Tenho sentindo a imensa necessidade de escrever sobre o meu vazio – novamente. Na verdade, esse tema sempre aparece na minha vida com outras máscaras. Fico pensando obsessivamente sobre algum assunto e quando dou por mim, é sobre o vazio que preciso falar. Os assuntos são meras notas, disfarces pra tentar encobrir aquilo que nunca pode ser coberto. Ele vive em mim, ele está em mim, ele não passa. Não morre, não dorme, não desperta. Esteve aqui desde sempre comigo. É meu eterno companheiro, desolador. O que faço com esse maldito companheiro?

Bem verdade que tento encarná-lo na pele de homens com quem saio e fico achando que a culpa para esse sentimento esquisito que mora aqui são sempre eles. É o fulano que não me ligou, que não me procurou, que não me mandou mensagem. É o fulano que não compreende o que sinto, minhas inseguranças, meus medos. É o fulano que não respondeu como eu imaginava, que não veio de cavalo branco com roupagem de príncipe encantado. Pobre fulano… Sempre culpado, não passa de mero figurante nesse filme.

E hoje não foi diferente.

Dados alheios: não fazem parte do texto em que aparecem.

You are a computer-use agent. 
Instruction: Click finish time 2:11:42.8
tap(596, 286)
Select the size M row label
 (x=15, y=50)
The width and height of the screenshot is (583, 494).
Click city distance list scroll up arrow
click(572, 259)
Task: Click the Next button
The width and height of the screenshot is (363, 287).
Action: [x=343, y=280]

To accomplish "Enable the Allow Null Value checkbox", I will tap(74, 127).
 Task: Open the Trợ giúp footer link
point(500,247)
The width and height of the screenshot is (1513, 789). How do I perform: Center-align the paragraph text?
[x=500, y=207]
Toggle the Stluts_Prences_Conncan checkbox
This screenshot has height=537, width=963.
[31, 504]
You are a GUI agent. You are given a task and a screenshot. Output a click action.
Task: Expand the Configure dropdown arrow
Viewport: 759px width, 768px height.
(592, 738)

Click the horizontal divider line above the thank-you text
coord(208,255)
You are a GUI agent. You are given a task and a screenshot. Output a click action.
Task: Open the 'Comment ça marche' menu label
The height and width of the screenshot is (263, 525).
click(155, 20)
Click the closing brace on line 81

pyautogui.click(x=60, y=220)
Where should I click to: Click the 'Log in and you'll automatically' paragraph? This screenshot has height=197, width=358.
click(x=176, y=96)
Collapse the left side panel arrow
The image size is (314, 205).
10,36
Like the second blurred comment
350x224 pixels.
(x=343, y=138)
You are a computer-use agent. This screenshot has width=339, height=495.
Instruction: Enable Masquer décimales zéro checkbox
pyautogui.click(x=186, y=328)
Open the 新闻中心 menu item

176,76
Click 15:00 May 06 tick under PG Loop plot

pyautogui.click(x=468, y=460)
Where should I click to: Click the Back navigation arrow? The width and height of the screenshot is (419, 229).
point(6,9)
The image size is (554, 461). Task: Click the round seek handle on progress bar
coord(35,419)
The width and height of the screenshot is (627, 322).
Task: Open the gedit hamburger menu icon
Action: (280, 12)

Cheguei em casa depois de um longo dia de trabalho e no caminho já me dei conta de uma inquietude perversa. Algo me incomodava, parecia vivo dentro de mim. Aí penso em quem? No fulano, claro! Foi ele que não me ligou, que não me procurou ou não falou a frase correta que eu esperava ouvir. Só pode ser por conta dele, quem mais? O que mais? O resto de minha vida está caminhando regularmente bem. No trabalho tudo ok, mundo financeiro organizado (na medida do possível), não devo nada a ninguém nem esqueci de ligar ou de comparecer a compromisso nenhum. Só pode ser o fulano!

Claro que esse fulano complica um pouco a minha vida. Estamos num começo e eles nunca são seguros. Nunca tem nada certo ou declarado, a insegurança reina em minha vida agora e sempre. Não me prometeu nada, não se comprometeu. Mas deveria? Saímos não tem nem um mês, o que esperar desse fulano? Se ele já quisesse me dar flores e uma aliança eu sairia correndo, bem me conheço… Só que se ele não liga quando espero, me desfaço em pensamentos terríveis sobre como ele no fundo só está me usando, como me acha gorda, me odeia ou só me quer como passatempo. Sim, eu sou cruel comigo, a pior!

E enquanto estou xingando mentalmente o fulano por todas as desavenças que tive com ele dentro apenas da minha cabeça, me pego trocando o nome dele por diversos nomes de antigos fulanos que passaram por mim. “Aquele maldito sicrano, ops, maldito beltrano, não, siclano!… Ai meu deus!”. E o nome dele não sai. Começo a rir no banho e finalmente percebo que quem eu xingo, quem amaldiçoo e com quem me ressinto não é o fulano ou variações, mas meu próprio vazio, que homem nenhum pode preencher (nem mulher, diga-se de passagem). É um vazio próprio, aquele que sempre me lembra que o mundo se move, gira, não para. Que eu me movimento e estou viva. Que preciso desse furo no meio justamente pra me manter viva. Que sem ele eu morro. E com ele, morro um pouquinho também. É ele quem me permite viver e ao mesmo tempo me mata um pedaço a cada minuto.